Por Michel Croz, para Desacato.info.
Vai-se o ano, se irá a peste? Frente à pandemia, informação. Frente à peste, formação. O negacionismo é uma forma de imbecilizar o debate, que deveria ser como todo tema atual e preocupante, pleno de perfis e opiniões, baseados na ciência e na clara comunicação, claro está. Os terraplanistas, os antivacinas bolsonaristas ou seus similares vernáculos uruguaios, repetem como papagaios argumentos obtusos que não contribuem ao debate, especialistas em gerar “narrativas” fantasiosas em tempo de pós-verdades e maquinações de teorias conspirativas.
Cada cultura cria suas verdades. Porque a verdade não é natural. Assim como deus não o é, e o “status quo” tampouco. O criacionismo fracassou onde a ciência e a arte predominaram.
A pensadora e política Hannah Arendt desconfiava do papel da verdade na política devido a que o espaço público era lugar de ação, que no seu pensamento é livre, espontânea e contingente. Para a filósofa, estes caracteres se opõem aos atributos de objetividade, firmeza e necessidade, implicados na ideia de verdade. Por essa razão estimava que o lugar da verdade devia ser ocupado pelo da opinião, que é o reflexo dos pontos de vista plurais de uma sociedade. Entretanto, nos seus estudos sobre o totalitarismo, Arendt mostra que este tipo de regime se ocupou de destruir dados e registros confiáveis, para falsificar a realidade e retirar todo o suporte à crítica pública.
Inclino-me a pensar que ainda se sustenta a ideia, na nossa contemporaneidade e em nossos regimes democráticos a partir de certos relatos falsos e inclusive sem condições de ancorar na realidade.
Foi 2020 um ano de bárbaros (na pior acepção possível), de barbaridades e de barbárie. No entanto, terminamos o ano com boas notícias: 1) o imperador Trump foi “despedido” do seu trono. 2) As vacinas contra o covid se multiplicam (Chegarão a tempo de evitar mais mortes no Uruguai, no Brasil e no terceiro mundo?).
Há uma terceira notícia que não ocupa manchetes na imprensa, e que nos tem permitido ser menos bárbaros: a arte, a literatura, as diferentes formas de fazer cultura multiplicadas nas redes sociais, mostraram novas facetas do humano.
Vou terminar esta etapa, este último artigo pra Desacato.info (aquém saúdo e agradeço), com um poema inédito de minha compamante, Verônica Loss. O poema é atravessado pela saudade do que foi e a esperança do que virá em 2021.
“A minha casa
A minha casa tem um quê de poesia. Deve ser porque lá também é a casa de um poeta, e de um menino maluquinho.
A minha casa é uma casa de loucos, de loucura policroma. Se nota antes mesmo de entrar, pelas cores e formas que um artista do pincel deixou quando passou por Riveramento.
A minha casa tem um cantinho com cheiro de livros, e cheio de livros. Com a penumbra de uma biblioteca antiga alumiada pelo sebo das velas, e onde se pode sentar numa cadeira de balanço que conta histórias.

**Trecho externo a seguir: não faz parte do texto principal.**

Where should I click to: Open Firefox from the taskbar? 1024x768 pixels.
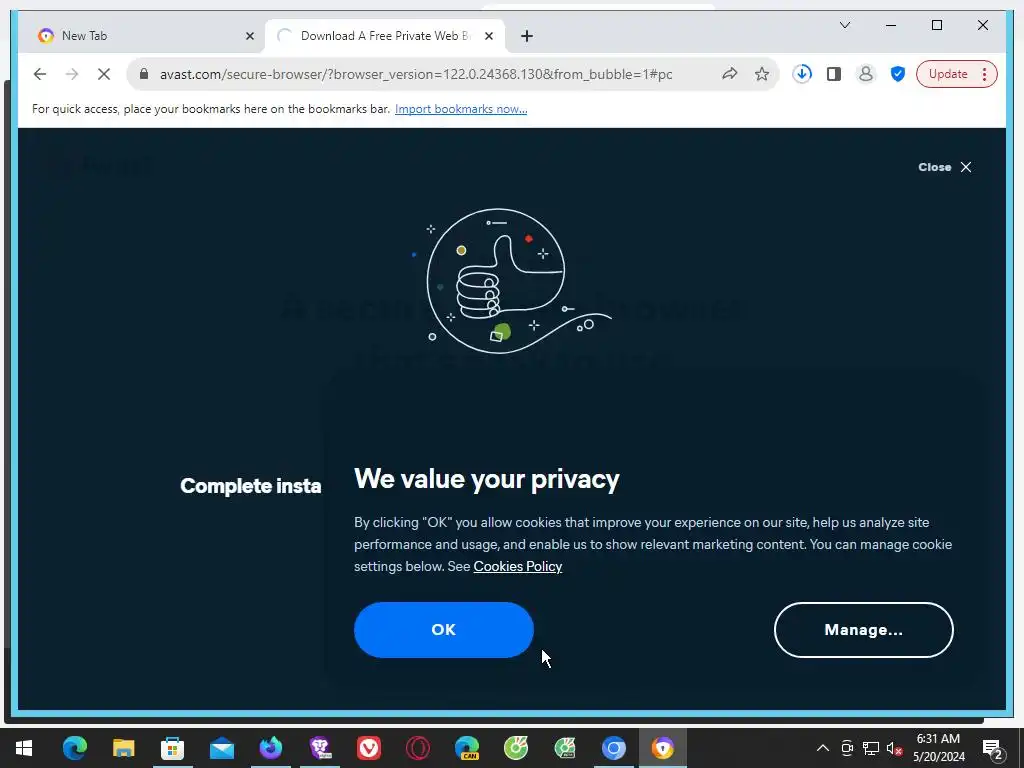[x=270, y=748]
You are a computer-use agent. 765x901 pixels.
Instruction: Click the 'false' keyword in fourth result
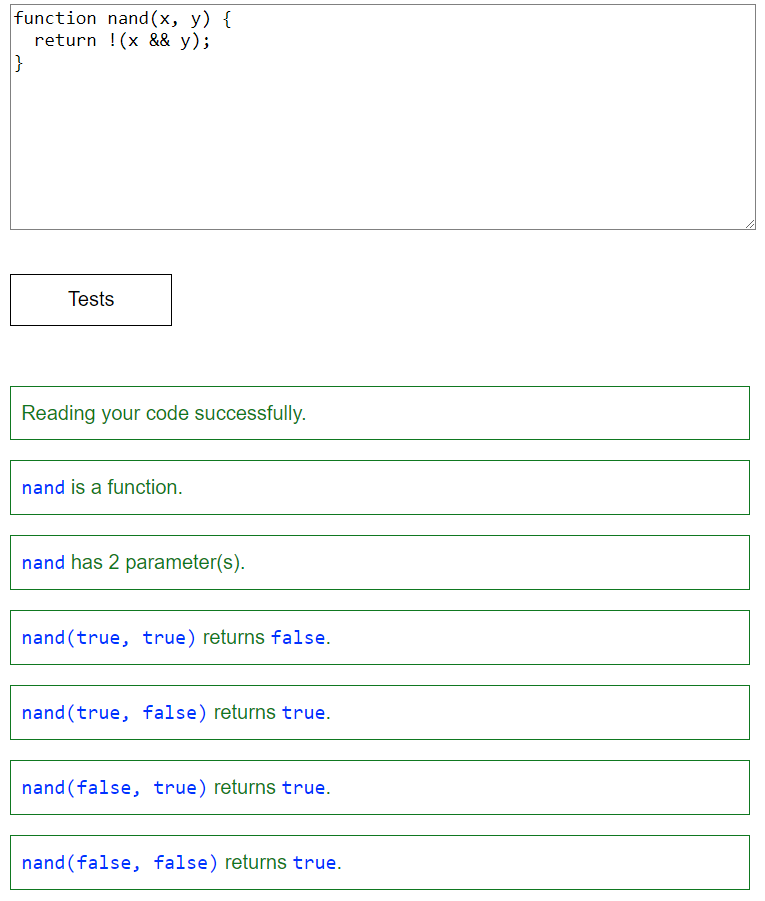297,637
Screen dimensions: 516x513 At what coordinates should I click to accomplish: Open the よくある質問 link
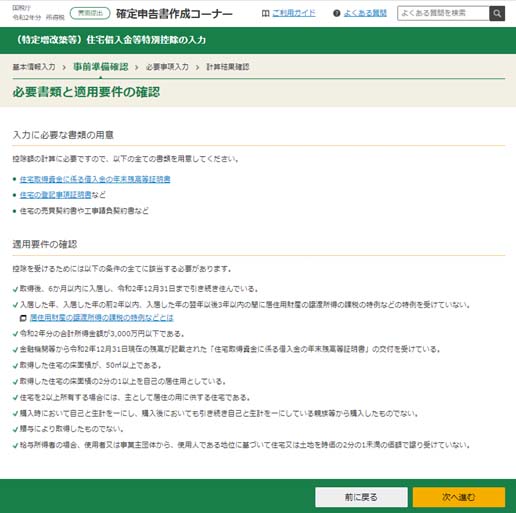click(365, 13)
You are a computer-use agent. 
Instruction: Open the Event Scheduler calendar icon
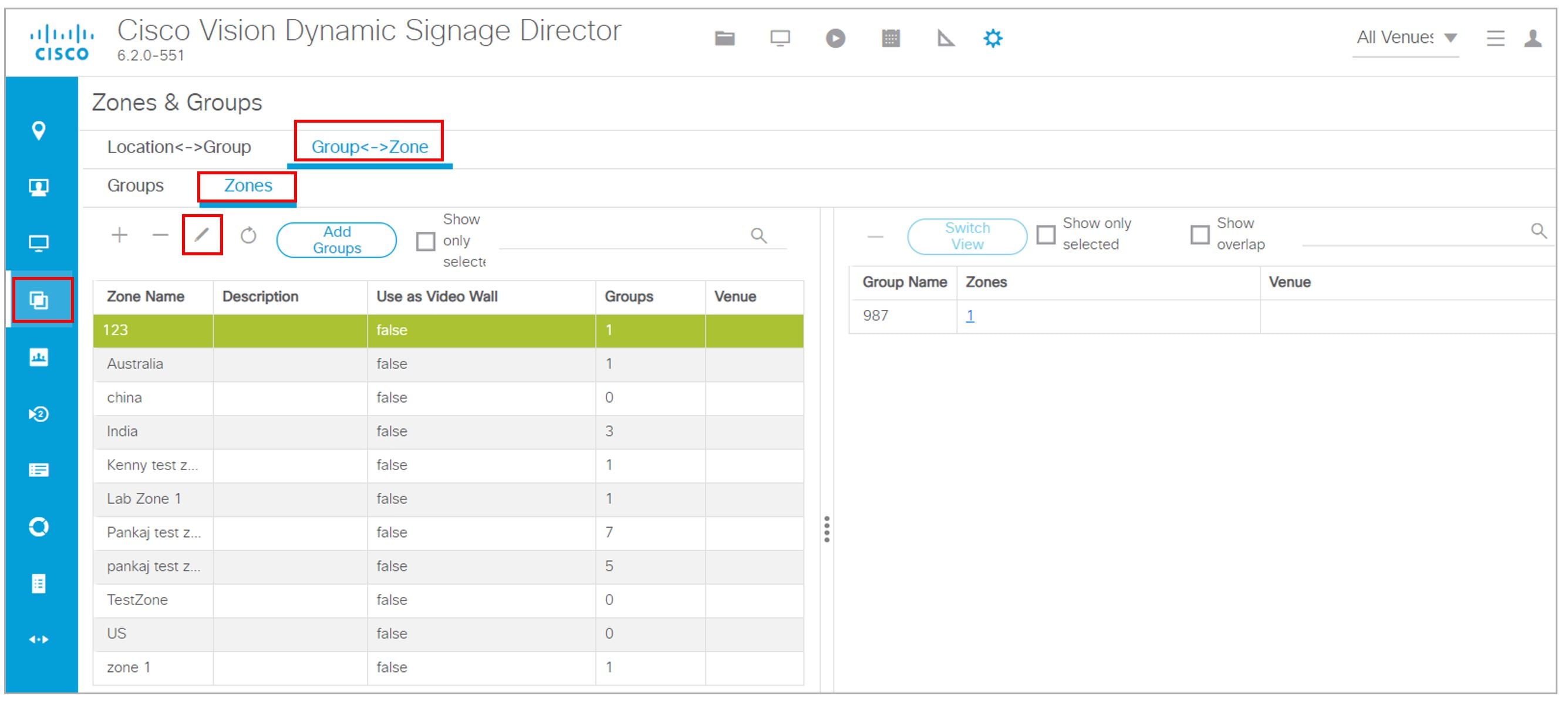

Na minha casa tem silêncio e cheiro de chuva, mesmo nas tardes em que o sol arde lá fora.
Também tem dias cheios de som e fúria, quando a troupe se junta, sob a batuta do mestre, e às vezes sem ele, só de rebeldes.
Tem dias que tudo se enche de fogo. E que se derramam tintas nas paredes que viram mar. São esses dias em que almas iluminadas povoam cada canto. E pra cada lado que se olhe se vê arte. Lenha e música queimam o pátio, aromas exalam da cozinha, poesia aos gritos e sussurros pelas salas.
A minha casa é uma casa de sonhos. Dos meus sonhos.” Dos nossos sonhos.